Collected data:
::::::::::

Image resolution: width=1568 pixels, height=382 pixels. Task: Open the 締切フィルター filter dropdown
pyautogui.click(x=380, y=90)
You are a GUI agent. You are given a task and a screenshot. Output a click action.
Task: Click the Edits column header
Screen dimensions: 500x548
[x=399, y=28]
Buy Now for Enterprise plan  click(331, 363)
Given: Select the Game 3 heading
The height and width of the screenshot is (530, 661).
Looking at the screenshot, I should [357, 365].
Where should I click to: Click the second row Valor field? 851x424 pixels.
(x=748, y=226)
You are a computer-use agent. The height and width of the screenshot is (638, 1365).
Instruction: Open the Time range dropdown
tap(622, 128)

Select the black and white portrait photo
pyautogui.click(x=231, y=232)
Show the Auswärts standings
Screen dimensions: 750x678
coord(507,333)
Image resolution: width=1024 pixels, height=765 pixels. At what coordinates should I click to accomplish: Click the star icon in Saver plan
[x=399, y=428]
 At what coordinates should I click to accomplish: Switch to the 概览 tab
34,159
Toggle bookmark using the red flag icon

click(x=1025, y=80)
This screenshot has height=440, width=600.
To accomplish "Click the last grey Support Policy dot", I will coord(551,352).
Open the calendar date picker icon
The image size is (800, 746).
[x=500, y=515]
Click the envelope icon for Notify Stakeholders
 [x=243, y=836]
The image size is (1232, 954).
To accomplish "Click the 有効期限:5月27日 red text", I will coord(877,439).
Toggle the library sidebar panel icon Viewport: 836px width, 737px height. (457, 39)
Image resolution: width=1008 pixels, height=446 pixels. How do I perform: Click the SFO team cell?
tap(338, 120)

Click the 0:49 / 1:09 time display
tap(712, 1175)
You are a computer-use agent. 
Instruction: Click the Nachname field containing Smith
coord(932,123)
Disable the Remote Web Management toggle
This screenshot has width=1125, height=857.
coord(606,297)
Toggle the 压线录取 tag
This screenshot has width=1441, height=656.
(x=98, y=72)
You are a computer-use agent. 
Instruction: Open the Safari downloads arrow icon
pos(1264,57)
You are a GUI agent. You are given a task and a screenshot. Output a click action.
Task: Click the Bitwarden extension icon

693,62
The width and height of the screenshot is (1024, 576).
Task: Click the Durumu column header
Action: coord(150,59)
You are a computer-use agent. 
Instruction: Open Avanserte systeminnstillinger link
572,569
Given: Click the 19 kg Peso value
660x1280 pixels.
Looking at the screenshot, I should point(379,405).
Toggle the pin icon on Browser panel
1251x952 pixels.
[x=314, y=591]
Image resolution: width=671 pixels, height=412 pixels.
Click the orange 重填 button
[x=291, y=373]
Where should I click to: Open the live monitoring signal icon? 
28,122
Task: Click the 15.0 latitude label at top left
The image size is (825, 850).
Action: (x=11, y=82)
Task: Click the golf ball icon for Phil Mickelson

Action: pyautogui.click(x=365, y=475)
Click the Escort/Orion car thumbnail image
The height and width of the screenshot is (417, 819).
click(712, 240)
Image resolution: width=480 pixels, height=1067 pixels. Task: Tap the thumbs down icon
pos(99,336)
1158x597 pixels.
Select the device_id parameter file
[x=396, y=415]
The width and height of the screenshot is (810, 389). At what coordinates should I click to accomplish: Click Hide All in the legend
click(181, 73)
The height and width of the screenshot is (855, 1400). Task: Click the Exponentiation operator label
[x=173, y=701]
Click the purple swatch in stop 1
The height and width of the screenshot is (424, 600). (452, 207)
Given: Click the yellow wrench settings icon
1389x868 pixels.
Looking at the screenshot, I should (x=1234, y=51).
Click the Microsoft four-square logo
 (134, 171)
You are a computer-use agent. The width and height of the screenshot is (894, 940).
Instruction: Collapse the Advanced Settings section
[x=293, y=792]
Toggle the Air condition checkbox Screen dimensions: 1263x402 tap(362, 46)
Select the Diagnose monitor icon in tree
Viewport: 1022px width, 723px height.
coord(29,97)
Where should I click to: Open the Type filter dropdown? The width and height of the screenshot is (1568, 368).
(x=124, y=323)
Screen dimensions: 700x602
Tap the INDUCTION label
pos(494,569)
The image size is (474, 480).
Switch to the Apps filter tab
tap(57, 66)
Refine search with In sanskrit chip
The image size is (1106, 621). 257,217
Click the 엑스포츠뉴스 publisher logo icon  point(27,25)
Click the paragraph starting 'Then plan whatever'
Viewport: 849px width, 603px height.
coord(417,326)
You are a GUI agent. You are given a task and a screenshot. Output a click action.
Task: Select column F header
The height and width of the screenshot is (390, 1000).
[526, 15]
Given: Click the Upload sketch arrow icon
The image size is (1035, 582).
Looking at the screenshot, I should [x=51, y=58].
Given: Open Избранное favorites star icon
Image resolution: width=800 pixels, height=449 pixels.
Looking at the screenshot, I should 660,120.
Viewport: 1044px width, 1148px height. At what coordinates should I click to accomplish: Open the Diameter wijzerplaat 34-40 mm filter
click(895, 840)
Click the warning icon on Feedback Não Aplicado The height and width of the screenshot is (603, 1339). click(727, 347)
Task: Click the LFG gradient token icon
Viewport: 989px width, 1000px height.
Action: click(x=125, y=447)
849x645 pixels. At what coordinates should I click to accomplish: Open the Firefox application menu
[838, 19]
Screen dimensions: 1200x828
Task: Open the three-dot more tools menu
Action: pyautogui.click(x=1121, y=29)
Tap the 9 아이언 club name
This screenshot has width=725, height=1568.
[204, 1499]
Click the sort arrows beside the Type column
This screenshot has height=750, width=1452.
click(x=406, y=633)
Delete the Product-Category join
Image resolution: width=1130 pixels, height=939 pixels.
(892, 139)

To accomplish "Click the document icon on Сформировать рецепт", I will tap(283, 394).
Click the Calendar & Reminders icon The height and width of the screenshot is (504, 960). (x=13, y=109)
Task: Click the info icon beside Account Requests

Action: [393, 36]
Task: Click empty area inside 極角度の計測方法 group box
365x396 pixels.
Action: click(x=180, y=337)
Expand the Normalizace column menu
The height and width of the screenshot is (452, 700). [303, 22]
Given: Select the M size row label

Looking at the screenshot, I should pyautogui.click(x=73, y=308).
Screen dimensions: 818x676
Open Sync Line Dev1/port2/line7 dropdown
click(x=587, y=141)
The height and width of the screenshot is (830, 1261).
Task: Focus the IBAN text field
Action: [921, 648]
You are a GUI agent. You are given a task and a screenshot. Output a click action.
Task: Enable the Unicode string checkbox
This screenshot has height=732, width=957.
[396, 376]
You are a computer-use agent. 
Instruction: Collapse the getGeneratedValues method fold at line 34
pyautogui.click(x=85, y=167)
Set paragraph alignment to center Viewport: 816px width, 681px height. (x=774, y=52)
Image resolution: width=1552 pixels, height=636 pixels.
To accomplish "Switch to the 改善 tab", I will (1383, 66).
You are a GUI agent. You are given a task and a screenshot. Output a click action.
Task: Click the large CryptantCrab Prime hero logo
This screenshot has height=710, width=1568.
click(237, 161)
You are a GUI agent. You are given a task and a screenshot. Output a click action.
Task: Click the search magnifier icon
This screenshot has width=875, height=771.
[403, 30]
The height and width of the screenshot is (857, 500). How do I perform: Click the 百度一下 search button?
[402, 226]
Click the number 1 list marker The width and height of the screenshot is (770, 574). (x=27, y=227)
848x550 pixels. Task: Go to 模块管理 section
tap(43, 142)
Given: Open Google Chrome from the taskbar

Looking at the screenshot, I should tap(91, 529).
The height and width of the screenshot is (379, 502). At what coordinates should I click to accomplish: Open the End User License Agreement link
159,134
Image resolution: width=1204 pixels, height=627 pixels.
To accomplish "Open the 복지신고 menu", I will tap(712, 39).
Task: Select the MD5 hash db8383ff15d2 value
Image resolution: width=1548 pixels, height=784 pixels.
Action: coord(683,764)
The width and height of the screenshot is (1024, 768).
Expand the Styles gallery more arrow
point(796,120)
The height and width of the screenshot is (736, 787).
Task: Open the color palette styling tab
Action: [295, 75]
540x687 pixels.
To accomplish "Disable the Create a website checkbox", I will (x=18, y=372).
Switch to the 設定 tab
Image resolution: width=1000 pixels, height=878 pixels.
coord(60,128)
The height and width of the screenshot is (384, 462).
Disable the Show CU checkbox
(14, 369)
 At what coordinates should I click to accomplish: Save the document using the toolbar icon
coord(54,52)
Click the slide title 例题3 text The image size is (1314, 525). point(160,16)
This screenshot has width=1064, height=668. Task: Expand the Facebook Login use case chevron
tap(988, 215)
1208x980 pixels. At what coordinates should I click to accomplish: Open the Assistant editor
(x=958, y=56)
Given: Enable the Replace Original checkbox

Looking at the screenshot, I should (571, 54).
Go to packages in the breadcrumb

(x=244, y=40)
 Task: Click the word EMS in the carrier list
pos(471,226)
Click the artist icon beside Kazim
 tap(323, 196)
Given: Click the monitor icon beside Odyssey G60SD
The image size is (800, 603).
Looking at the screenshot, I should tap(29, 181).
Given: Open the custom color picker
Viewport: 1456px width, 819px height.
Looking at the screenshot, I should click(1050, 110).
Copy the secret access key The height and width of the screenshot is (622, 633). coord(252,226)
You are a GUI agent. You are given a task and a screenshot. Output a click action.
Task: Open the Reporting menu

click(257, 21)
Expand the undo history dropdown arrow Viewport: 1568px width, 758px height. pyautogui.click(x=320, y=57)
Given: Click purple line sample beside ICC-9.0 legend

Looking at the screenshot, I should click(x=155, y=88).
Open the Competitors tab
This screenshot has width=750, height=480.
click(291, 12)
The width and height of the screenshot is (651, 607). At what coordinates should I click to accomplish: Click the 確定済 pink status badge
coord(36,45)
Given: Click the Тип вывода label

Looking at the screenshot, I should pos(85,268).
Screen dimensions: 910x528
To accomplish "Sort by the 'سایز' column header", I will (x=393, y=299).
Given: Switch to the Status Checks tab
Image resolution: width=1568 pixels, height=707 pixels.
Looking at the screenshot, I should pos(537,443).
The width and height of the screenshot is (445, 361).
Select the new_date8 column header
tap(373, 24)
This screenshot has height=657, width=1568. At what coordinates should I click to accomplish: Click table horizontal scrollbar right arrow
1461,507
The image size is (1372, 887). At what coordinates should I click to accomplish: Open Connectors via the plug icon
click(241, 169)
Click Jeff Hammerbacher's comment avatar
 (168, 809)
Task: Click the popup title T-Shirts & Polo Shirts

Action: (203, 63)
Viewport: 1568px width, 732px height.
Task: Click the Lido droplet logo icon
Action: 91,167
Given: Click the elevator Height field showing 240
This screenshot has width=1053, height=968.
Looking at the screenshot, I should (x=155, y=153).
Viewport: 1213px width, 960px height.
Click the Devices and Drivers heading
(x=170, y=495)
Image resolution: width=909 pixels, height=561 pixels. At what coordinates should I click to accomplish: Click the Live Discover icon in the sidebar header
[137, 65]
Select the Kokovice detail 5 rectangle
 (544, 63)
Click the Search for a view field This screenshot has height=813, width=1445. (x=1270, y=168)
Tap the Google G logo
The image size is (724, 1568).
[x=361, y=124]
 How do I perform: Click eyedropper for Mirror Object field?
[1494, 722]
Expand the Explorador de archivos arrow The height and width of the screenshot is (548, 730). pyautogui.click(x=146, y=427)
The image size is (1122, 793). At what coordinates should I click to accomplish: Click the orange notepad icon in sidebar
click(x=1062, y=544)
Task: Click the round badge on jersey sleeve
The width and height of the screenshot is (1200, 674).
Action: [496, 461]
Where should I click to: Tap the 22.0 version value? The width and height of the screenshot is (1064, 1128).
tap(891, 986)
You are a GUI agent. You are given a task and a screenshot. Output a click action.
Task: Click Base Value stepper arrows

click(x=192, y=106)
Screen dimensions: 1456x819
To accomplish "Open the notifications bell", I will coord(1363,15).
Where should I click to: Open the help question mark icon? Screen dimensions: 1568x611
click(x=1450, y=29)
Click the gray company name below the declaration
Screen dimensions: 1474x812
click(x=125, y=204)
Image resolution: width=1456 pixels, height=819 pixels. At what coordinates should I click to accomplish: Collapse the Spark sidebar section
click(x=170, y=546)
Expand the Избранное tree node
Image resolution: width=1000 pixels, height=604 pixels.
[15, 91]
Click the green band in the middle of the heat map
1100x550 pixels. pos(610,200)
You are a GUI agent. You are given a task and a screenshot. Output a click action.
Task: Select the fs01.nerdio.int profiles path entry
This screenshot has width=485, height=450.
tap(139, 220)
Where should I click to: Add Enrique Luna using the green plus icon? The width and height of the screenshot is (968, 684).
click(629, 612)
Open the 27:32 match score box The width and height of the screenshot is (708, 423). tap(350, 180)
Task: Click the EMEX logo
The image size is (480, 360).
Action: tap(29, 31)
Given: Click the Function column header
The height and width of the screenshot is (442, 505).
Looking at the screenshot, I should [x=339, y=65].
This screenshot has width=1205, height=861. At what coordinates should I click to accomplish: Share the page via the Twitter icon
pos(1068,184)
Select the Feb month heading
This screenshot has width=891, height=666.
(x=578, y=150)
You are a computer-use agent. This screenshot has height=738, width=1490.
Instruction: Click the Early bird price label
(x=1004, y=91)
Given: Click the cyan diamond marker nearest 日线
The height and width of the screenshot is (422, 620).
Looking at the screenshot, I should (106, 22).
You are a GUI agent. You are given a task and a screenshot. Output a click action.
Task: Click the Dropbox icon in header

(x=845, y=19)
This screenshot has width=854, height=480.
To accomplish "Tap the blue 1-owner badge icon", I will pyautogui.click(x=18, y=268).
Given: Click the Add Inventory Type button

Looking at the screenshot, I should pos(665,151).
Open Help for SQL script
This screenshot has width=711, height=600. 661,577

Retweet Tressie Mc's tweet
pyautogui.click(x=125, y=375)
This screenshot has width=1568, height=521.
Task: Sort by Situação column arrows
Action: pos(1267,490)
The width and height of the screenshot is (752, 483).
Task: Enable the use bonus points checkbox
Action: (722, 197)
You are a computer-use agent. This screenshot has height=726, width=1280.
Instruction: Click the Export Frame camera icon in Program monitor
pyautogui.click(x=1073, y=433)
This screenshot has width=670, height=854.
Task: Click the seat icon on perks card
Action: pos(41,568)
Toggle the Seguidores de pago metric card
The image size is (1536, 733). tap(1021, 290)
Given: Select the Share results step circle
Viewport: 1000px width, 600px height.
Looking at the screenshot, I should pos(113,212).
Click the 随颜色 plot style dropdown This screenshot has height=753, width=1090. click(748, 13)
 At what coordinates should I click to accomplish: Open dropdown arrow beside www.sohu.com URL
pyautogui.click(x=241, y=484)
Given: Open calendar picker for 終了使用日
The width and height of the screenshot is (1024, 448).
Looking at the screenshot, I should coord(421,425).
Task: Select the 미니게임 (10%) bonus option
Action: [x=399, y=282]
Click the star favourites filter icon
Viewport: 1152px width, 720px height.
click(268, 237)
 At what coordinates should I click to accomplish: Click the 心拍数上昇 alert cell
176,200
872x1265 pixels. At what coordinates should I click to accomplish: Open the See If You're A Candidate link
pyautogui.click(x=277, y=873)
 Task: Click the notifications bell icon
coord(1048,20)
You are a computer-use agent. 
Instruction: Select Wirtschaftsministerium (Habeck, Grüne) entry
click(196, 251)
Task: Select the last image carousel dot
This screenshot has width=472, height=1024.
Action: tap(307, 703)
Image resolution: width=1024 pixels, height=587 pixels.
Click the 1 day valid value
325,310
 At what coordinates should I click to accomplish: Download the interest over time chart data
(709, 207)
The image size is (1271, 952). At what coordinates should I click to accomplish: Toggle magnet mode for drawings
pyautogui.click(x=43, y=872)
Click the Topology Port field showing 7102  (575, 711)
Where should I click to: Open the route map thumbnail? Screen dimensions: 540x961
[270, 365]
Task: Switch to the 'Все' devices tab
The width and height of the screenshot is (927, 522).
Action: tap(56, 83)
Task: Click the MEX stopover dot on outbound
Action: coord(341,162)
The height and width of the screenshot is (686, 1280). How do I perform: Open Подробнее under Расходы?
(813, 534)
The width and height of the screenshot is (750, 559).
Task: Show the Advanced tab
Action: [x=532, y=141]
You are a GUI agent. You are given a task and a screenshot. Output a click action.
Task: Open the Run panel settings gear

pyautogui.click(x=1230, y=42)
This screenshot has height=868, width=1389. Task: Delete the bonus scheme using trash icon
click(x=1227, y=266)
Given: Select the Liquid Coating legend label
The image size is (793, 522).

::::::::::

Exercise description: Return each line of the entries that holds the string "last".

Task solution:
To accomplish "Click the last grey Support Policy dot", I will coord(551,352).
Task: Select the last image carousel dot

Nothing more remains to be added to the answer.